Back in Institute, Ferguson describes her efforts in recent years to inform the area’s newer residents of the risk of air pollutants. Over the past couple of decades, the town has lost much of the “old guard,” Ferguson says, and new families have moved in without knowing much about Institute’s history.

“Institute was a very homogeneous place,” she says. “It just wasn’t really that kind of community anymore.”

Ferguson explains that concerns about the environment can be tough to relay to working-class families who are trying to just put food on the table.

“I think there is a lot of resistance and a lack of capacity to really be interested in this issue beyond just knowing. Folks in West Virginia, across the board, irrespective of race, are dealing with bread and butter issues,” she says. “To have this other thing that you can’t see — it’s easy to sort of ignore it.”

People are generally appreciative of her advocacy, Ferguson adds. But the conversation usually ends there.

“It’s one of those things where unless something really happens, folks are okay to just know, and not do,” she says.

Ryan Kirkpatrick, 22, is one of the Generation Z environmental advocates working in West Virginia. A lifetime resident of nearby Charleston and current student at West Virginia State University, Kirkpatrick said he became aware of the issue of air pollutants in Institute at a young age. He went door-to-door in the community conducting surveys about health outcomes, and found that nearly every person either had cancer themselves, had a relative with cancer, or had a relative who had died in recent years of cancer.

“I related to them,” says Kirkpatrick, whose mother suffers from Crohn’s disease, which has been linked to chemical air pollutants. 

Kirkpatrick said his mother attended an alumni event at West Virginia State University years ago to find a half-dozen classmates were also suffering from Crohn’s disease. WVSU, a historically Black university, is adjacent to the chemical plant. 

He is also concerned about severe flooding worsened by a warming atmosphere. Kirkpatrick has volunteered with flood recovery efforts in the past, and comments that there is a “hopeless” feeling when helping children and families sort through the remains of their water-ravaged homes. But he thinks it’s important to keep doing the work necessary to fight climate change and air pollution that started generations ago.

Kathy Ferguson’s father, Warne Ferguson, and Mildred Holt were two community icons Pam Nixon named most essential to first bringing awareness to the environmental racism happening in Institute. Nixon thanked “the old guard” that came before her — principled advocates who championed their community throughout their lives, reminding naysayers that Institute was a thriving community and college town long before the Union Carbide plant moved in.

“The community and the school were there before the facilities moved there. That community has been around for 140-plus years,” Nixon says. 

Pam Nixon tables at an event in the early 2000s. Photo courtesy of Pam Nixon
Pam Nixon tables at an event in the early 2000s. Photo courtesy of Pam Nixon

As for solutions, Ferguson supports legislation that would put a moratorium on new chemical or energy plants in Institute. She argues that addressing the air quality and negative health outcomes that have come from these plants is far more critical than any jobs a new facility would create. 
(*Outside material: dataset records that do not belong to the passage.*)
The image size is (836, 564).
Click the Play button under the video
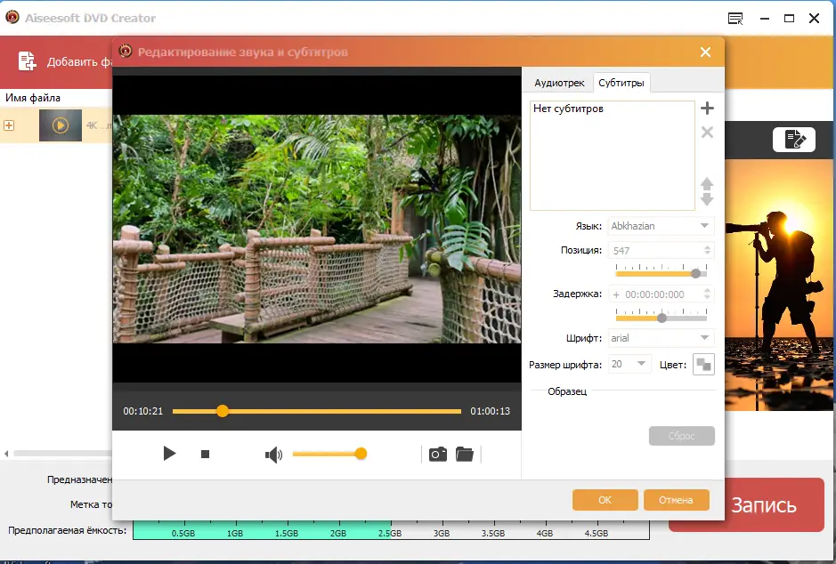pyautogui.click(x=169, y=454)
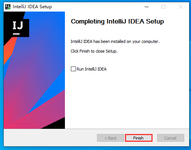Click the "Click Finish to close Setup" text
The width and height of the screenshot is (191, 150).
[x=94, y=51]
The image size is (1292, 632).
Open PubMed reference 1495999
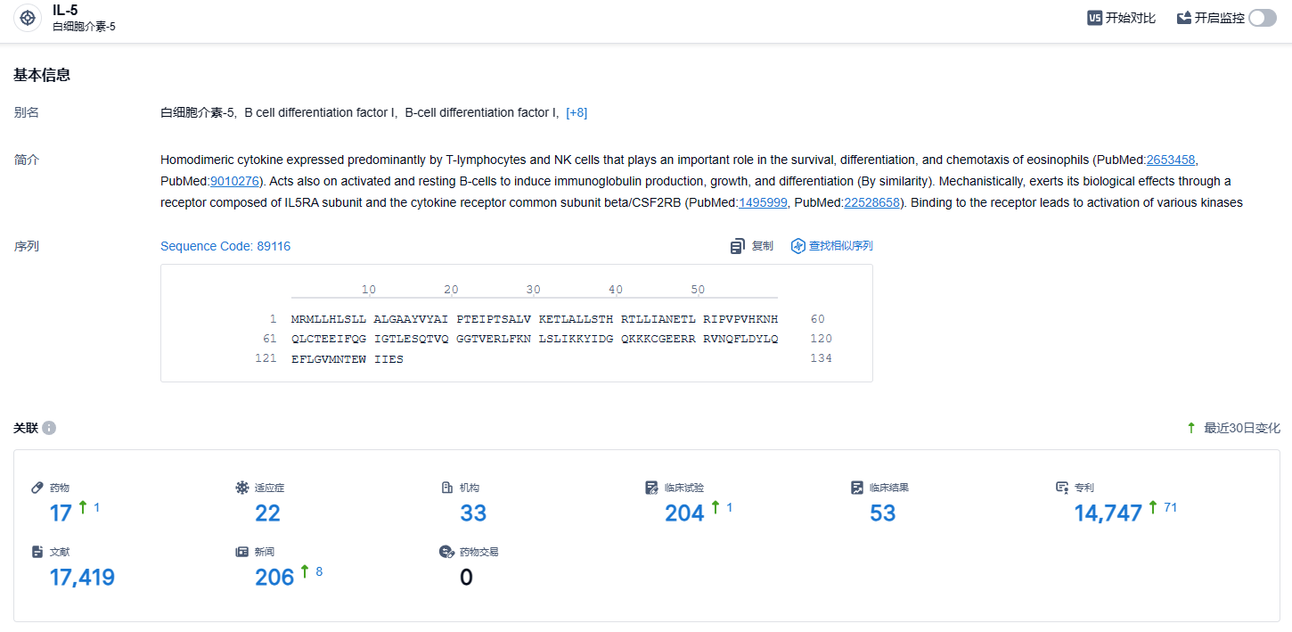click(x=763, y=202)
Additionally, Kirkpatrick believes financial compensation should be directed toward Institute residents who have suffered from cancers and other diseases linked to increased air pollution.

Community air monitoring is one big step in the right direction toward keeping chemical companies honest with their neighbors next-door, according to Nixon.

“We still have to be vigilant in holding the companies accountable for what they’re doing when they’re working within our communities,” she says. 

Citizen air monitoring in the Mountain State could be more important than ever, as West Virginia Gov. Patrick Morrisey has deemed data centers the critical centerpiece of his economic development agenda. These data centers, which are largely unregulated and require copious amounts of energy and fresh water, also release air pollutants into nearby neighborhoods.